Now, if you have a piece where you have entered music as separate voices but they have exactly the same rhythm for some stretch of the piece and you've decided to hide the fact that they are in fact separate voices by putting them on the same stem, I can certainly see the value in that, but I wouldn't do that by flipping stems and merging the stems & beams from notes in separate voices. Instead, I'd do it by combining the notes into one voice - some sort of "implode" function. I don't think that can currently be done, but implode & explode are indeed features I'd like to see added.

In reply to by Marc Sabatella

Maybe it was the moment and the mood I was in on Thursday. I was trying to enter each line, using the keyboard, as separate voices so I didn't have to keep flipping back'n forth between voice 1 & 2, adding extra voice, then adding a note to the chord on voice 1, back to voice 2. I was just thinking how nice it would be to be able to flip notes, regardless of flag/beam, and have them blend into the other voice stem if they can.

In reply to by Marc Sabatella

I ran across this same problem when trying to enter a modified hymn. If you look in just about any hymnal, they keep the stems going in the same direction, except when the duration of the note is different for the two voices. It makes it look tidier, and is probably easier on the organist. The question is, how do you enter music so that it looks like this? I guess it is possible to keep switching between chords and separate voices as you go along, but that is really tedious.

Given that MuseScore is capable of merging stems when they are in the same voice, why not use that same feature for different voices when possible? The current behavior creates unreadable scores.

In reply to by jford143

It's not unreadable; it's how virtually all Western music for the last several centuries has been notated: separate voices with opposing stems. Maybe the specific hymnals from the specific publishers you buy them from are set up that way, but it's definitely *not* been the prevailing standard. If you want to do it in this non-standard way, you'll have to flip the stems and possibly fine tune their positioning, or else switch from multiple voices to chords.
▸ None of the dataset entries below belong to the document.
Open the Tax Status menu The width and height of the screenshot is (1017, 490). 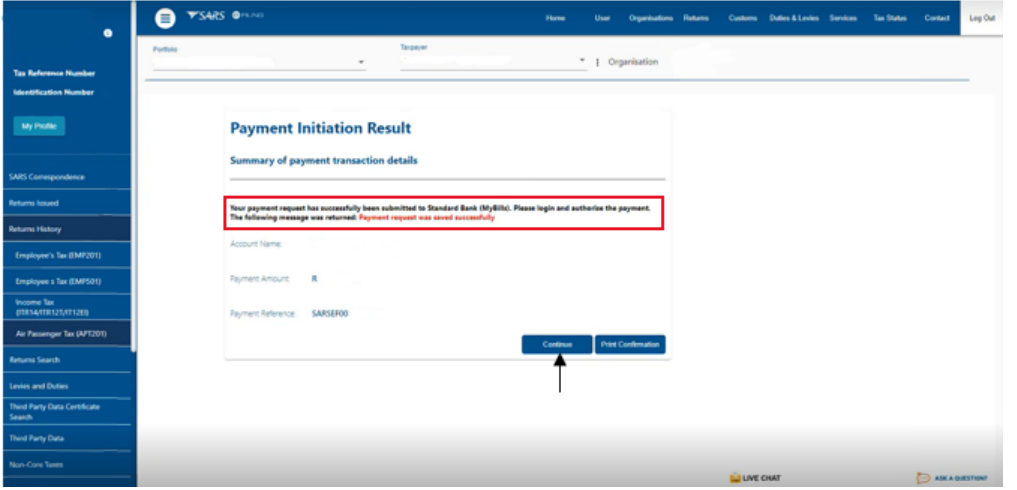pyautogui.click(x=889, y=18)
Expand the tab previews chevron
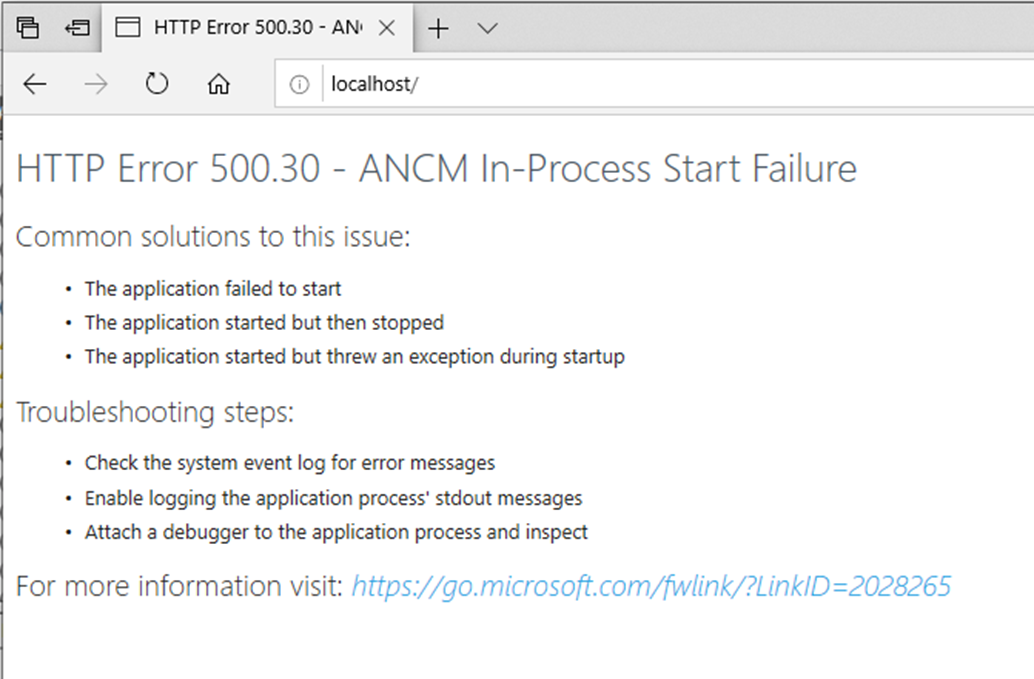The width and height of the screenshot is (1034, 679). click(487, 28)
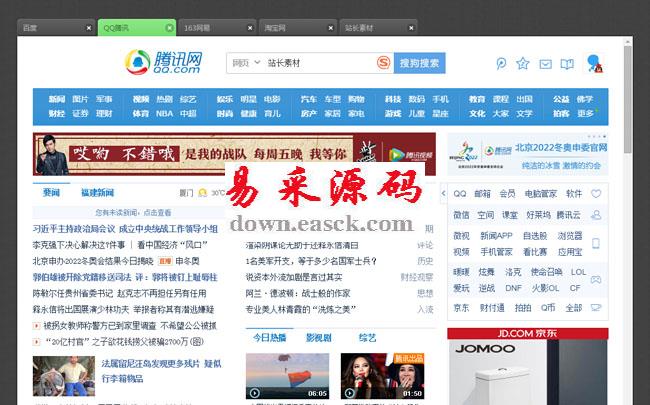The height and width of the screenshot is (405, 650).
Task: Click the search input field
Action: 318,63
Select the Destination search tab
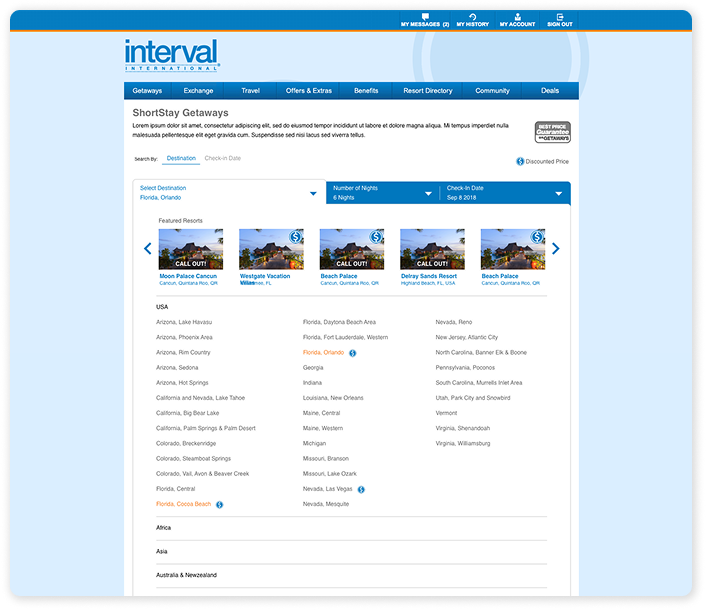Image resolution: width=706 pixels, height=610 pixels. (181, 158)
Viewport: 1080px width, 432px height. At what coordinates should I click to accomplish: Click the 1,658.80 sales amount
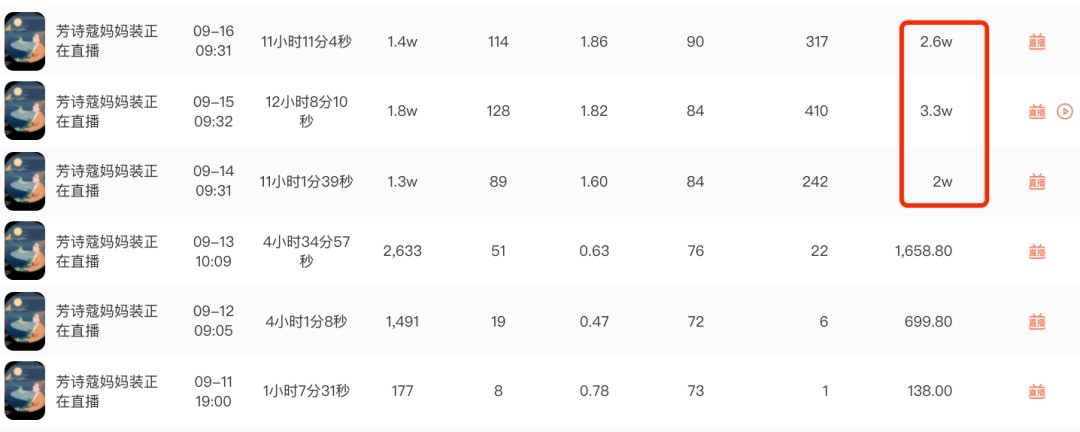point(924,251)
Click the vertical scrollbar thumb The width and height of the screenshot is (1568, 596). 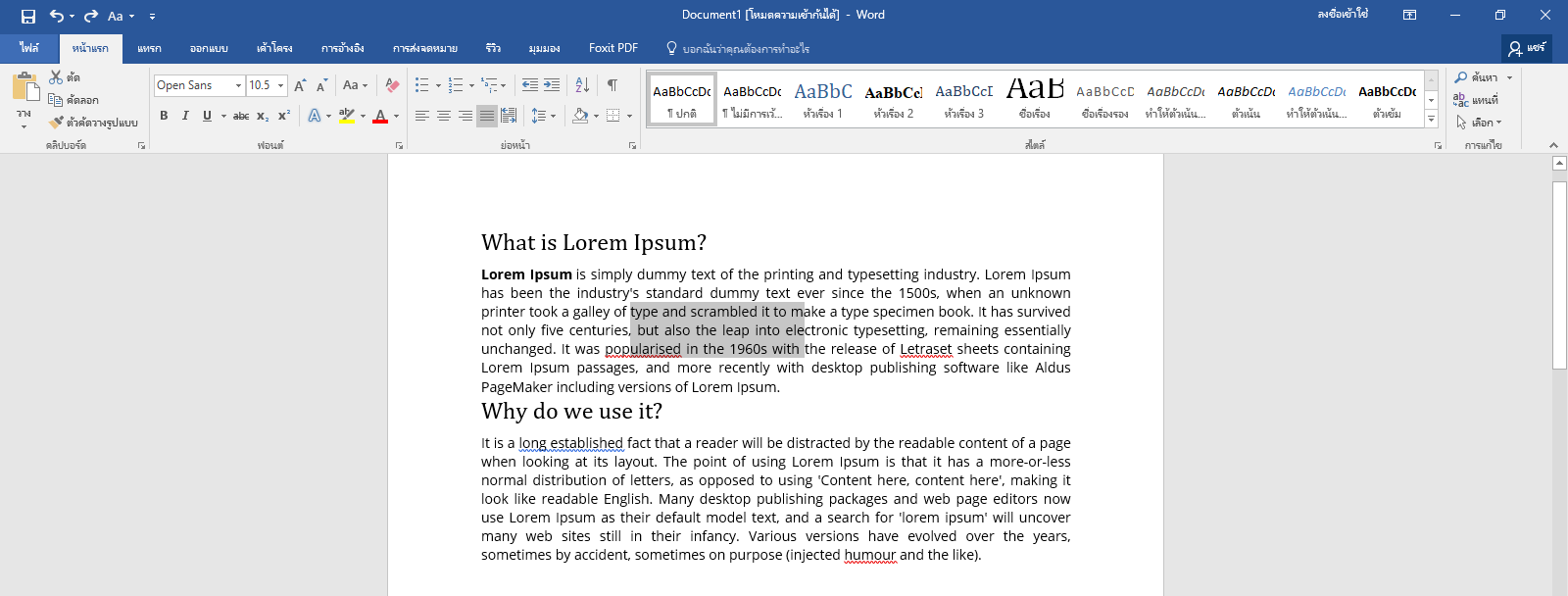point(1559,274)

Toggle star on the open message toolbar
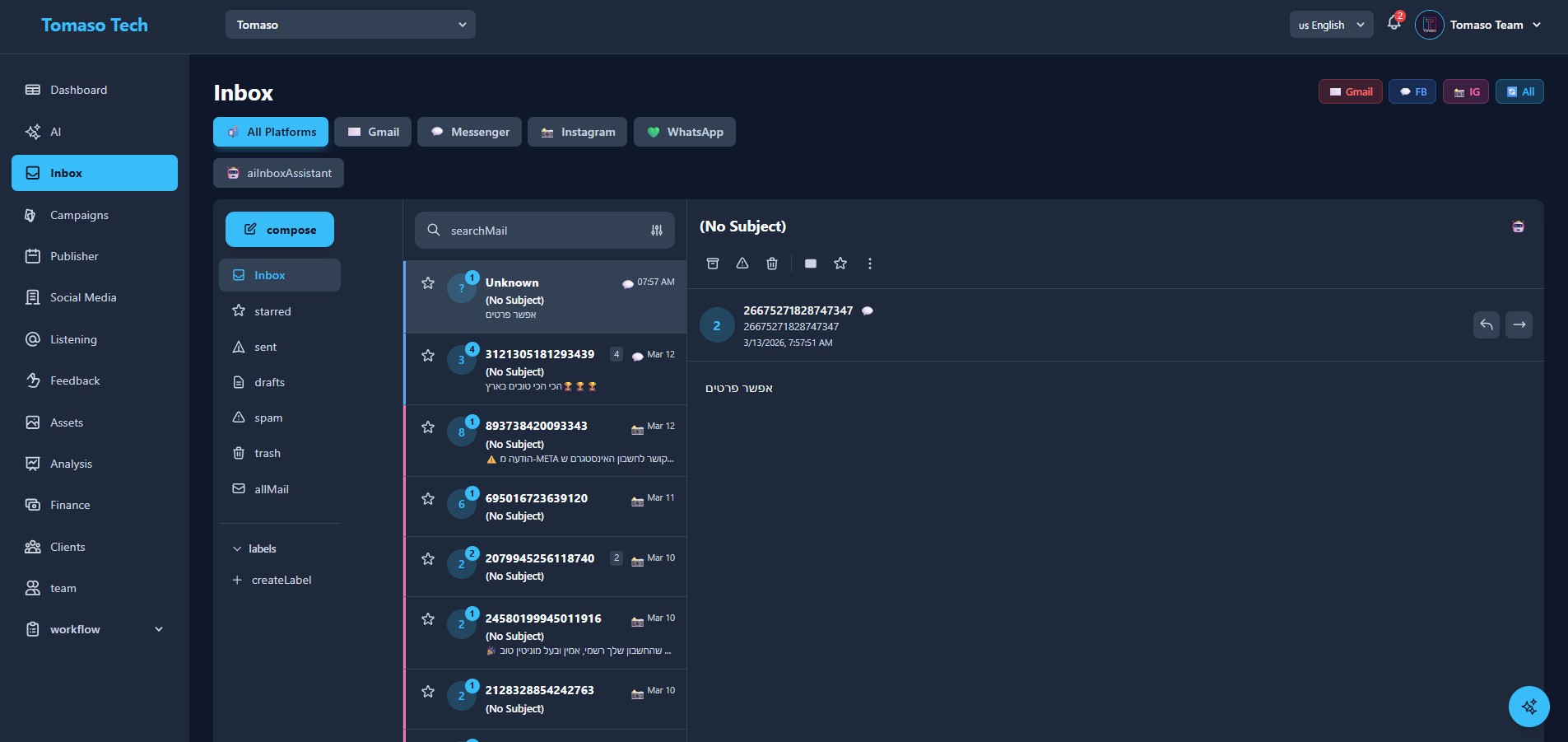[840, 264]
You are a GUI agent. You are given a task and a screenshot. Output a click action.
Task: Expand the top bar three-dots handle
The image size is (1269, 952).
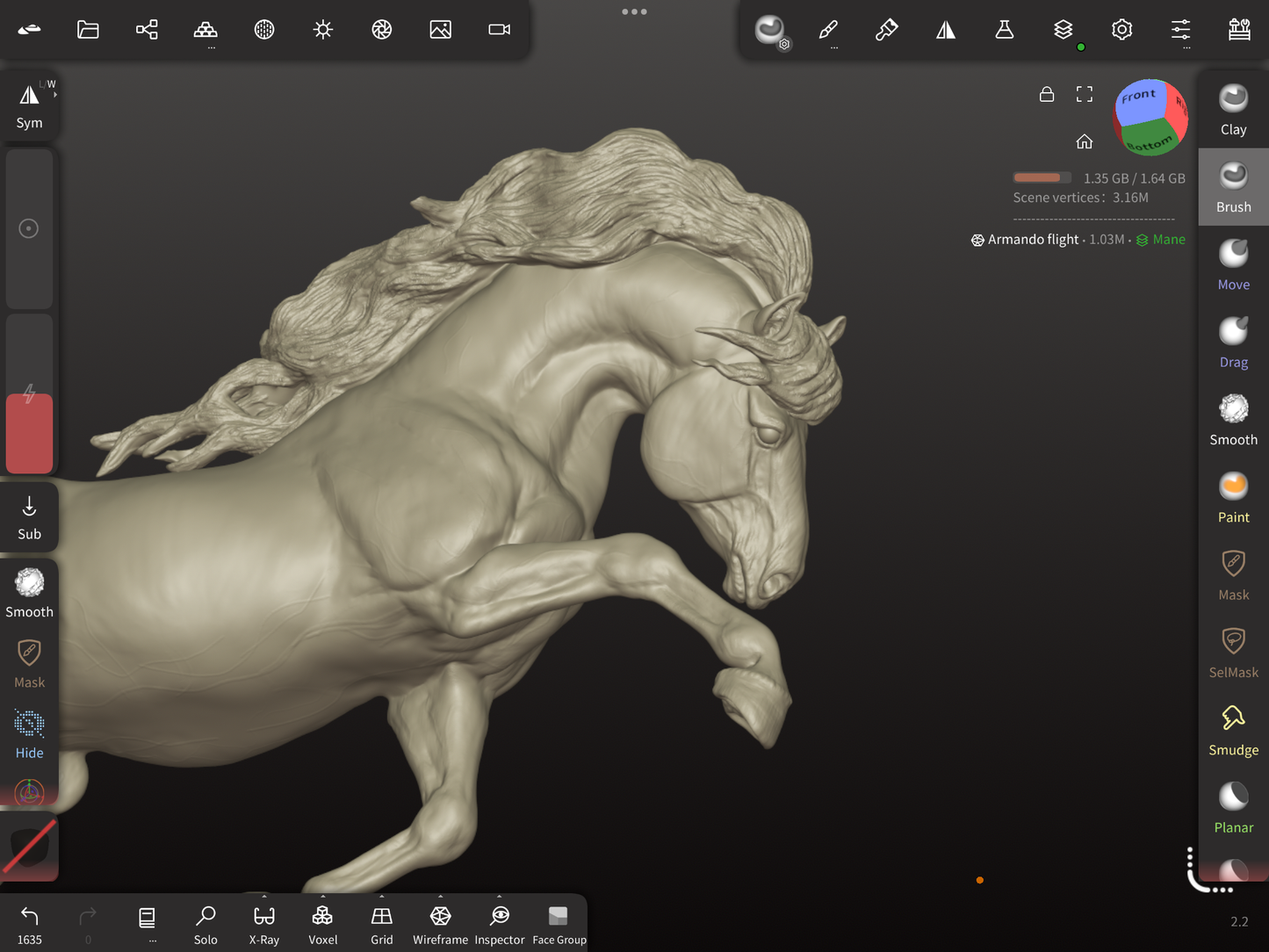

In reply to by Marc Sabatella

Well, I'm not an expert on that, but I do have 12 different hymnals from different denominations here at home dating back to 1900, and only one of them used the opposing stem notation. All the rest had the stems going in the same direction most of the time. I can only assume that choral music is often set differently than other music.

BTW, the "unreadable" comment referred to the example in the original poster's image, where the two stems collided.

Yes, I agree that it is possible to use a combination of chords and separate voices to get what I want. I am just looking for an easier way.

In reply to by jford143

Definitely not a choral versus instrumental thing; as the convention of opposing stems comes from choral music and is still pretty much universal in secular choral music. I think maybe hymns are special that they tend to be mostly homophonic - that is, the voices are mostly using the same rhythms, making opposing stems seem unnecessary most of the time, and also that they tend to be read by people who are not necessarily musicians.

Anyhow, agreed that a feature to make this easier could be nice. I know that for 2.0 they are working on some sort of facility to allow notes to be moved between voices in certain cases.

In reply to by jford143

Of the dozen or so hymnbooks I regularly use in my role as Director of Music at St Michael's Retford, none are laid out in this way - all a laid out with four voices, 2 on each stave, with the tails up and down.

If it were laid out differently how are the alto's and basses supposed to know which notes to sing?

Excuse the violin speak above, but I thought maybe somebody ought to point out--even after a long delay--that the way to having several voices (loose application of the word) with stems in the same direction is to enter them in one go.
Example above: the first note would be entered as "5, e, shift c," (followed by "command, up arrow" in this case); the second as "4., e, shift g" etc.
This means of course you must make up your mind about the stems before entering the notes.